Credibilidade institucional em risco
O alerta da leitora Luciana Lins (Cartas, dia 26/3 - ''Manipulando números'') expressa a preocupação de várias leitores sobre a confiabilidade dos números que desfilam em pesquisas sobre desempenho de órgãos oficiais. Além de Luciana, que é dentista, também contabilistas e administradores de empresas - profissões mais afeitas aos números - já se posicionaram em pelo menos uma oportunidade recente. Será que esses levantamentos estão certos?
Os leitores, não questionam, necessariamente, a honestidade da informação, mas a metodologia, que sempre contabiliza e referenda ufanismos. Em geral, é a aproximação de eleições que enseja um festival de estatísticas invariavelmente apontando para o sucesso da gestão pública.

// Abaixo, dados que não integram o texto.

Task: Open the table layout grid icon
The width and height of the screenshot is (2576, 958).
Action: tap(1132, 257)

Não se trata de escamotear dados negativos, mais de superdimensionar os números que interessam ao governo.
Citando os números que o ministro Carlos Lupi, do Trabalho, passou para os jornalistas - segundo os quais fevereiro foi o melhor mês da história - a leitora questiona a criação de 205 mil empregos formais. Os números são do Caged e o desejável seria: a) Que tais dados fossem cotejados com outra estatística, a do desemprego, no caso, b) Que fossem esmiuçados, indicando categorias e regionalização da coleta, enfim elucidando bem o fator abrangência da boa performance, c) Que o órgão responsável pelos relatórios, tivesse a preocupação de assumir com altivez a autoria da informação.

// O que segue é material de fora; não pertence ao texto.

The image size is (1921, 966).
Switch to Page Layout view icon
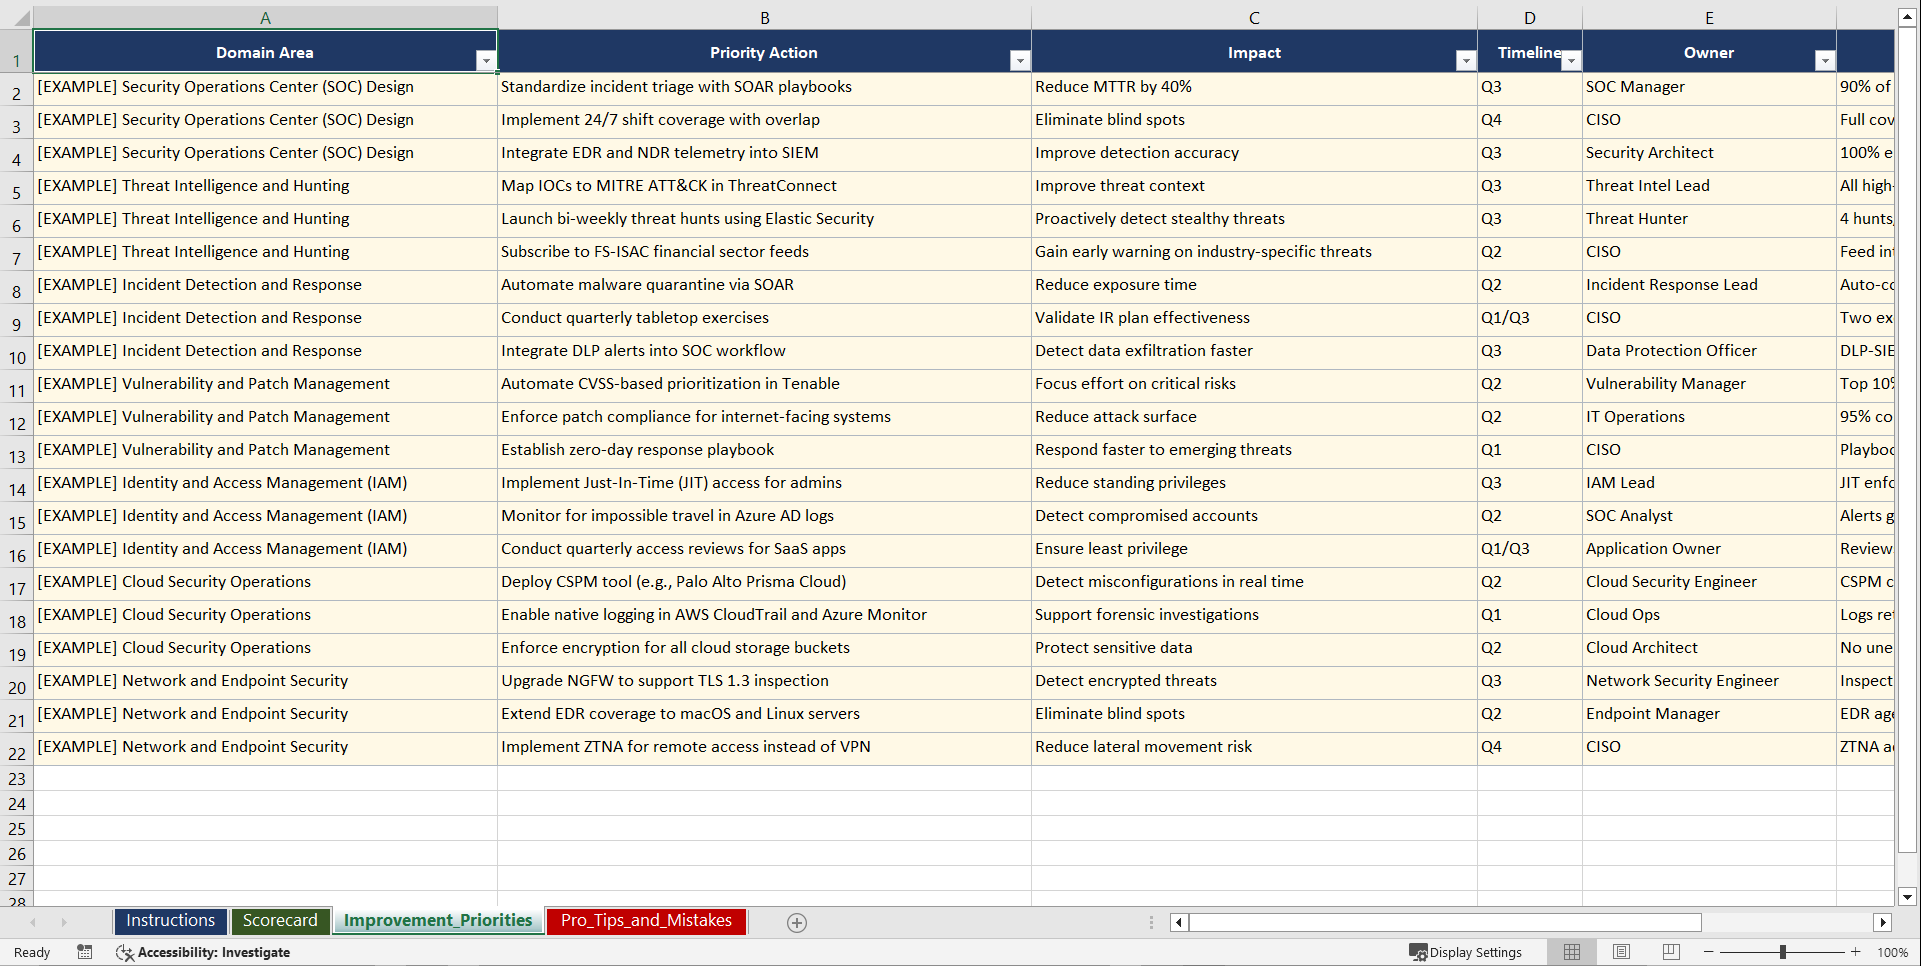[x=1620, y=952]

Com tais detalhamentos ficaria mais fácil fundamentar os dados e, mais do que isso, conferir-lhes consistência. Sem esse zelo, e uma interpretação mais didática, os dados apenas denotam triunfalismo para recheio de discursos políticos.
A manipulação de dados é algo perigoso. É preferível acreditar que os números estão corretos a perder a confiança em instituições tradicionais, que hoje se prestam a posar de geradoras de dados forjados. Os discursos, qualquer pessoa medianamente inteligente os repele. Mas os números têm a chancela de fundações, universidades ou institutos formadores de opinião. Podem ter sua imagem e eficiência abaladas. Seria bom que ficassem fora da campanha.